**Instructions for the task:** Please copy every line below that contains the string "Follow".

-------- Dataset

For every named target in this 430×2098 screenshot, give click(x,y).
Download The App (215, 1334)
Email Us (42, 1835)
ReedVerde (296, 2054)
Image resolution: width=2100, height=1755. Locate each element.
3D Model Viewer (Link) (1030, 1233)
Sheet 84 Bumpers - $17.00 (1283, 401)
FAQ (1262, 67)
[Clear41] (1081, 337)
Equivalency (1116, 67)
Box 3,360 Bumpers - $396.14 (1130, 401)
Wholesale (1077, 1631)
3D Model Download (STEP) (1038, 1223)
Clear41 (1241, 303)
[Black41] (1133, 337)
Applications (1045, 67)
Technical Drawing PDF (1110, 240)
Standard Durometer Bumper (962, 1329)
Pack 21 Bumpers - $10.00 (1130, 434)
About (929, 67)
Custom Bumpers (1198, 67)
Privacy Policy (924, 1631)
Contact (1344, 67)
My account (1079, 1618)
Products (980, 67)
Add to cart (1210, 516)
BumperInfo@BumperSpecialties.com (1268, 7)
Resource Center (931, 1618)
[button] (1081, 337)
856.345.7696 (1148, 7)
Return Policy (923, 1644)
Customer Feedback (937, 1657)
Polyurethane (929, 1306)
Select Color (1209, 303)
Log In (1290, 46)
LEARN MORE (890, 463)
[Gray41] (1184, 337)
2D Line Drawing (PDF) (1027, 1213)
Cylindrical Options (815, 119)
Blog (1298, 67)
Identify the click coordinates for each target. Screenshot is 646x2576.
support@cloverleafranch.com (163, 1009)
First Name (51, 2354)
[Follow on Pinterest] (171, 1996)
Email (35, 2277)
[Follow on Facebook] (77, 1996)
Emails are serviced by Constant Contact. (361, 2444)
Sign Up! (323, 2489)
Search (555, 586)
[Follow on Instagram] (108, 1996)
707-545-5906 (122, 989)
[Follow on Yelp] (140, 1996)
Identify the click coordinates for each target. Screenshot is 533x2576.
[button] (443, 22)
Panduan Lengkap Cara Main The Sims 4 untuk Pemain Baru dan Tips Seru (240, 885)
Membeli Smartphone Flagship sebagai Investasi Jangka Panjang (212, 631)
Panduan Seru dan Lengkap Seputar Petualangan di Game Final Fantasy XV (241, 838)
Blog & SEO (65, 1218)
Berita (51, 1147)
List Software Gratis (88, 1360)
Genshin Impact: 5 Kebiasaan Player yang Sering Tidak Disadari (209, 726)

----------------

**Response:**
[Follow on Pinterest] (171, 1996)
[Follow on Facebook] (77, 1996)
[Follow on Instagram] (108, 1996)
[Follow on Yelp] (140, 1996)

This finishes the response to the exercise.